Some confederacies have worked, such as the US, India and the United Kingdom (so far). But the EU was always a confection of elitist diplomacy, supported by Europe’s peoples only for as long as they thought it would bring them money. It sought to craft a political entity from cultures whose differences have defied Hapsburgs, Bourbons, Napoleon and Hitler alike. Political union is a discredited orthodoxy and its advocates should retreat gracefully.

The sensible route forward is not underpinning the euro at some new and temporary frontier, and “kicking the can down the street”. It is for those states that sincerely wish to merge their political institutions with their neighbours – there must be precious few – to find common ground within the euro.

Countries in southern Europe must recover their economic separateness and their political souls, writing off debts and devaluing their currencies, as Britain has done. Then Europe can find a new equilibrium. Metaphors of “two-speed” Europe, inner and outer clubs, and trains or planes being missed are meaningless. Nicolas Sarkozy and Angela Merkel are right, as is David Cameron. A new and more flexible constitution for Europe is blatantly needed.

This constitution will be easier to define than to engineer. It must somehow retain the (overrated) gains of free trade, but accept that there will be many unlevel playing fields. The German Reichstag or Bundesbank cannot legislate for Greek labour laws, Italian opening hours or British tax havens. The currencies of less competitive states must float. The lash of devaluation and domestic austerity is one thing when self-imposed. When edicts emanate from unaccountable foreign agencies, as now in Greece and Italy, it is not. There could be no more disastrous last chapter to this sorry saga than the crude imposition of German “discipline” on the weaker members of the EU. Who would enforce it?

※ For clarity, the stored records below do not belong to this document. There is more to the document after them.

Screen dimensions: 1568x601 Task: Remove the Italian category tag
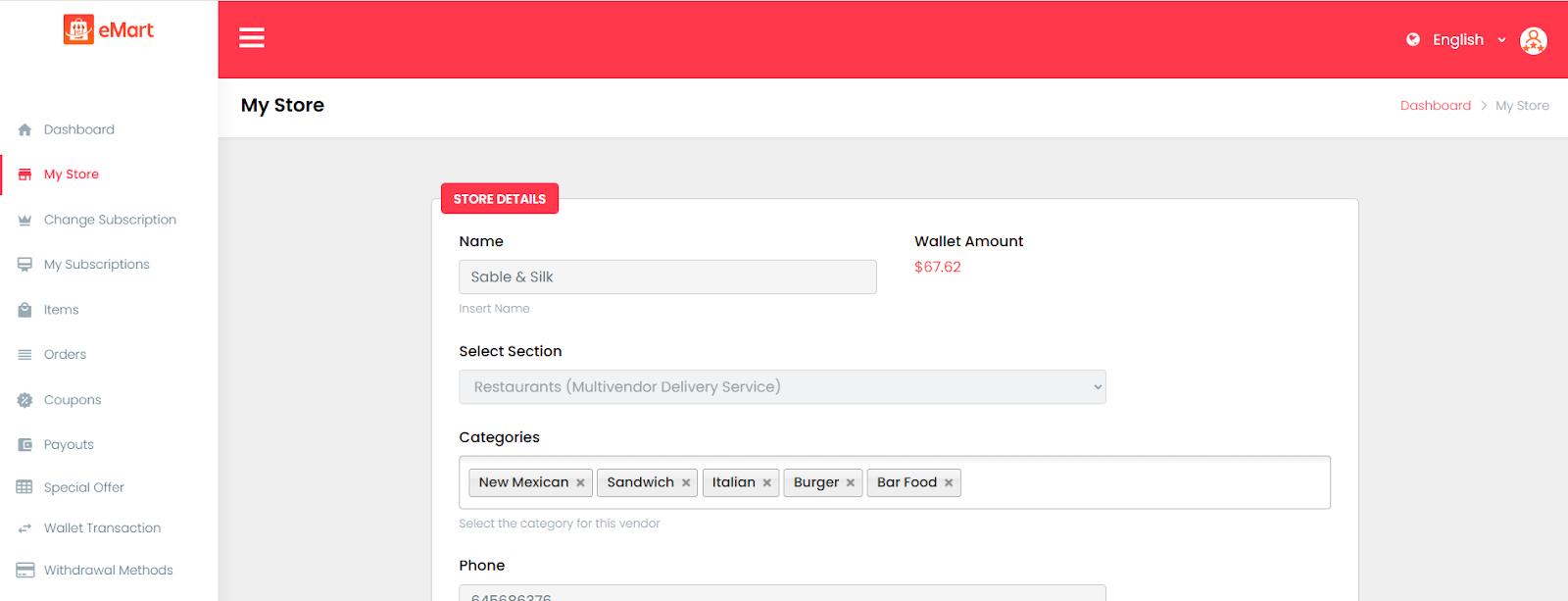pyautogui.click(x=767, y=482)
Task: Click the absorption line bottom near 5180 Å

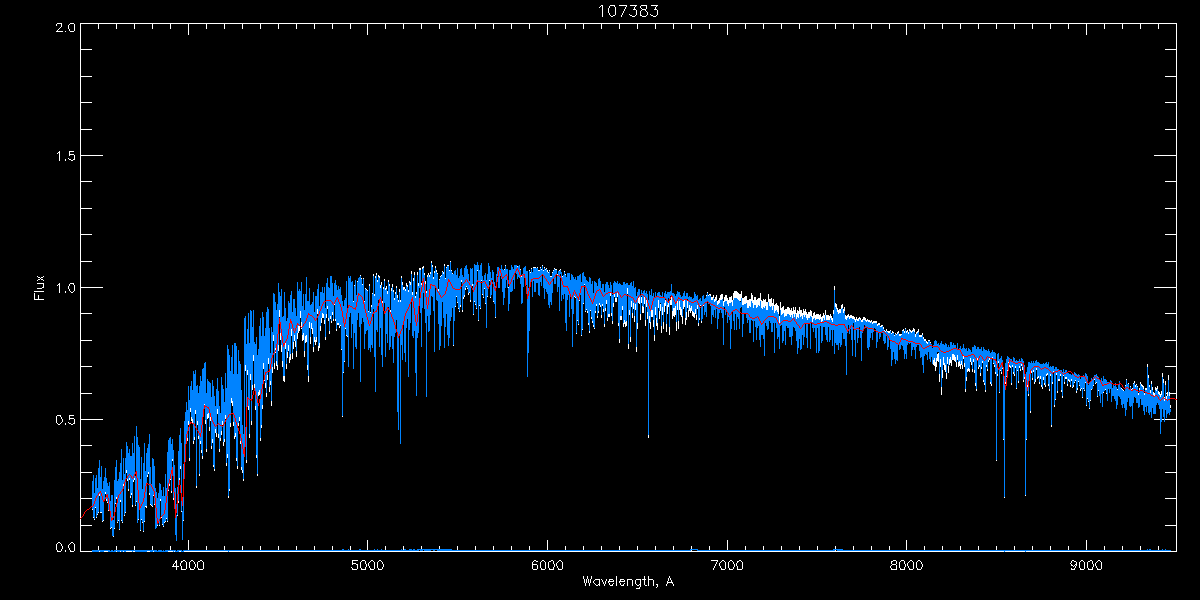Action: (400, 441)
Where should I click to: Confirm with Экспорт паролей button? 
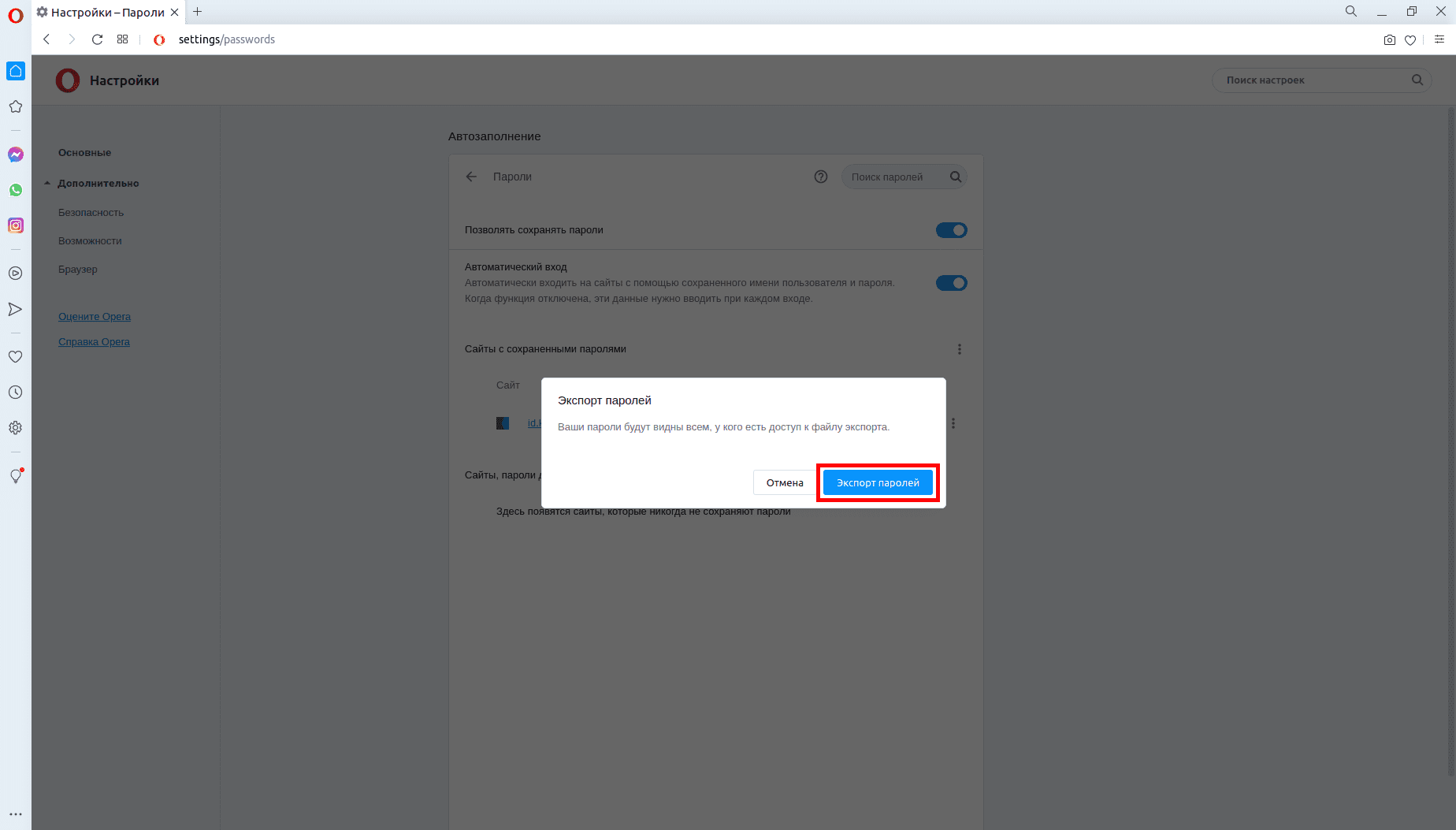(877, 483)
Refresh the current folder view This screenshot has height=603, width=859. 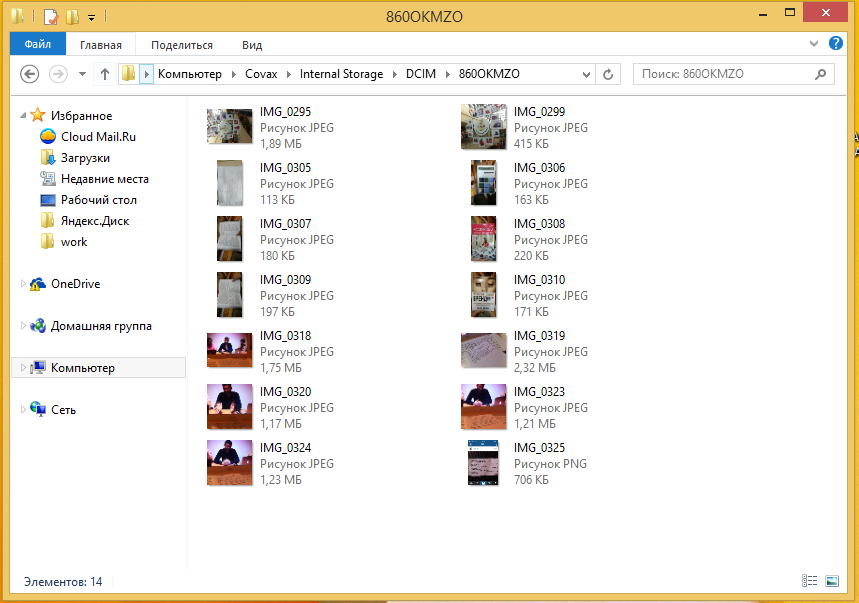[608, 74]
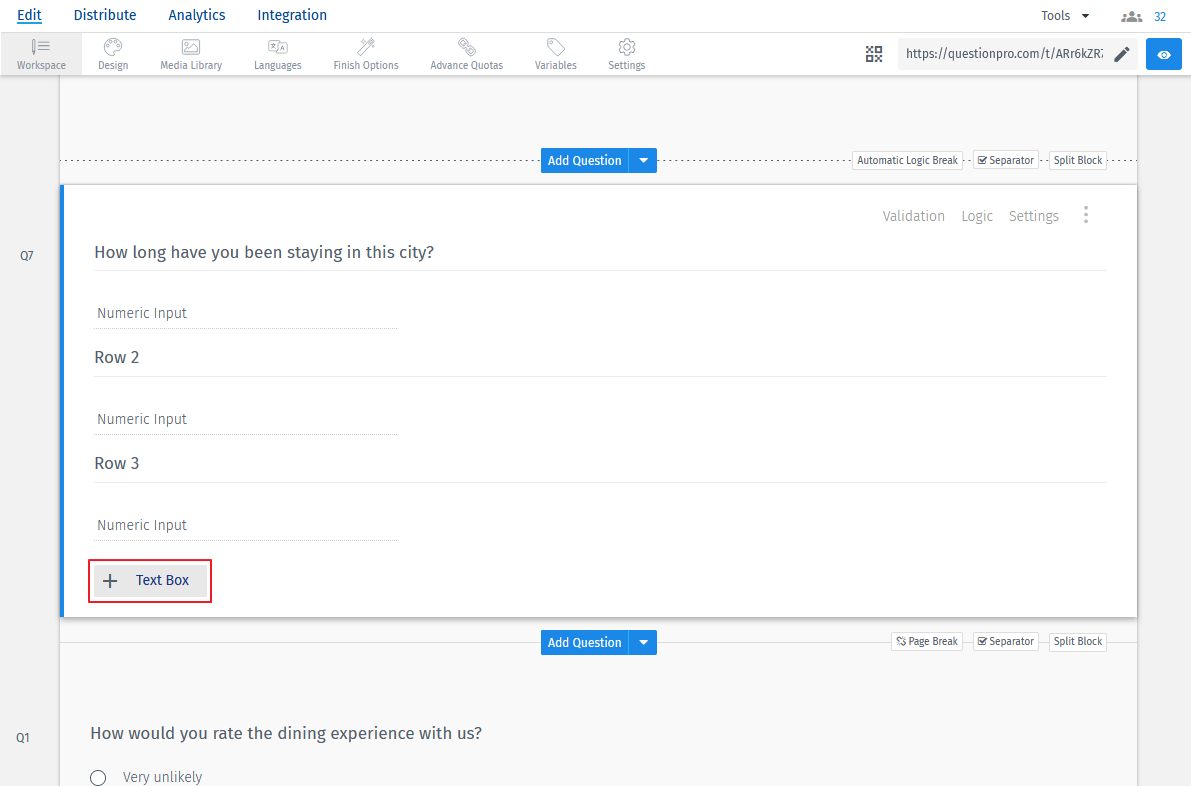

Europe is a continent, not a panacea. It can no longer be seen as an ideological construct, whose adherents treat all challenge as an offence against infallibility. Historically, its strength has been its diversity, a high street not a hypermarket of nationalisms. Each time a centralised power has denied this and struggled to impose “union”, the outcome has been catastrophe, followed by the need to restore and reassert the sovereignty of nations. This time round, the catastrophe has remained economic. It could yet be a near-run thing.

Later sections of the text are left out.